On 2nd of August, Solana owners reported that their funds were vanishing and by evening it became clear a hacker was draining millions from online wallets.
The cause of the hack is still under investigation and so is the extent of the damage, on 3rd August, the “Solana Status” Twitter account shared that the exploit seems to be tied to Slope wallets private key (or password) information for such wallets was inadvertently transmitted to an application monitoring service.
Security firms estimate that the hacker stole over $4.1 million worth of assets, including Solana’s native coin SOL, small number of non-fungible tokens (NFTs), and over 300 Solana-based tokens.

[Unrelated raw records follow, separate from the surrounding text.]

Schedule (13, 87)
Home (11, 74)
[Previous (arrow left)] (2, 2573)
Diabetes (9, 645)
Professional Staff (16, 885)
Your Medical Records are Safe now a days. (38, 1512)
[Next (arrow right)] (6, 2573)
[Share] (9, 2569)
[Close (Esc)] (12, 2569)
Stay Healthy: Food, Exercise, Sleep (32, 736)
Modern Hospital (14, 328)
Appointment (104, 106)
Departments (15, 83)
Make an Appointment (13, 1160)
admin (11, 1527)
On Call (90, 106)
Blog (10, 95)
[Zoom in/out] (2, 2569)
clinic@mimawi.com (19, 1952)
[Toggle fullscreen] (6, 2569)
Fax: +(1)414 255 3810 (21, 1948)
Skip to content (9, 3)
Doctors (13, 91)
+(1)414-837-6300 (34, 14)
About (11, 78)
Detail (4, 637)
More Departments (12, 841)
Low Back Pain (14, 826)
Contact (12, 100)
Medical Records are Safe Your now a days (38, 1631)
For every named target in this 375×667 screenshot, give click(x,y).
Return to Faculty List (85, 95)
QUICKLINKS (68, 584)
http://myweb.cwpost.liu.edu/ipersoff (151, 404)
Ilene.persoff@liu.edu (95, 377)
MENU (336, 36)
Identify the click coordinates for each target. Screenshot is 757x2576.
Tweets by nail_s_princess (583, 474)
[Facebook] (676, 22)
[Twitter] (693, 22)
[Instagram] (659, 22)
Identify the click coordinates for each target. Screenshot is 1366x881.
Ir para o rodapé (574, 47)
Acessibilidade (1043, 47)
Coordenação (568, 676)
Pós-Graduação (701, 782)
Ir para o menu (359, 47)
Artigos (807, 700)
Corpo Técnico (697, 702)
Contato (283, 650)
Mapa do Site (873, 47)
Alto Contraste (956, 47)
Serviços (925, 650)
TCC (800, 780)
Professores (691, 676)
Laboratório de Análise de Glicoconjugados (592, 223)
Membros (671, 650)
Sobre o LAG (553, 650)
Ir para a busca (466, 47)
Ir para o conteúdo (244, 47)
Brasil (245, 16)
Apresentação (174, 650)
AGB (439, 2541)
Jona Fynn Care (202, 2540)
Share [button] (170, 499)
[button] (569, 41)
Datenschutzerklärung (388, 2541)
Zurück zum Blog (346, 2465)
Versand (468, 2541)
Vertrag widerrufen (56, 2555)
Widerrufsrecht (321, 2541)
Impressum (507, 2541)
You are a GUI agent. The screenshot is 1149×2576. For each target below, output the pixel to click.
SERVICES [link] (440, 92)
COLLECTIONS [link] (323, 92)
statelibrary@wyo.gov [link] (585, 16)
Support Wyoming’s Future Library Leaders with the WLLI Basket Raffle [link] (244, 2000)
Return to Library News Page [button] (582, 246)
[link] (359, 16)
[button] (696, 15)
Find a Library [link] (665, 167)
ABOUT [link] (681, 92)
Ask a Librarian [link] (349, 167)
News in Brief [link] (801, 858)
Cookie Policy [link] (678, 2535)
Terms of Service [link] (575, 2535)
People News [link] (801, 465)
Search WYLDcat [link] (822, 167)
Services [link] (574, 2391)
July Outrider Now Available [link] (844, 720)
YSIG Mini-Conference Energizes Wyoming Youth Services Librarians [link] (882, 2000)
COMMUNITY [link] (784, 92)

Over 9,230 Solana hot wallets were hacked in the attack that happened on 2nd of August, those hot wallets are Phantom, Slope, and Trust Wallet.
On 8th of August Solana status tweeted:
As always, hardware wallets are strongly encouraged for all blockchain users. Hardware wallets can remain secure even if the software wallet (or the entire computer) is compromised, since all verification occurs independently and the seed phrase never leaves the hardware wallet.
Day before yesterday Solana.com posted a blog called: 8/2/2022 Slope Wallet Incident Update.
If you are a user of Slope, or have ever previously imported seed phrases into Slope, your wallet may be compromised. Please take the steps outlined in the Mitigation section. During an investigation by developers, analytics companies, and security auditors, it appears that affected addresses were at one point created, imported, or used in the Slope wallet applications on iOS and Android (created and published by Slope Finance).
Private key material from these Slope users was inadvertently transmitted by the Slope app to an application monitoring service, but exactly how the hacker obtained or intercepted this information is still under investigation. No core code related to Solana Labs, the Solana Foundation, or anything related to Solana protocol itself was involved in this attack.
This was not a protocol-level vulnerability. However, all a user had to do to become vulnerable was import their seed phrase into the Slope app.
This is very good example that you can’t share your seed phrase with anyone, not even your hot wallet issuer, in this case Slope app.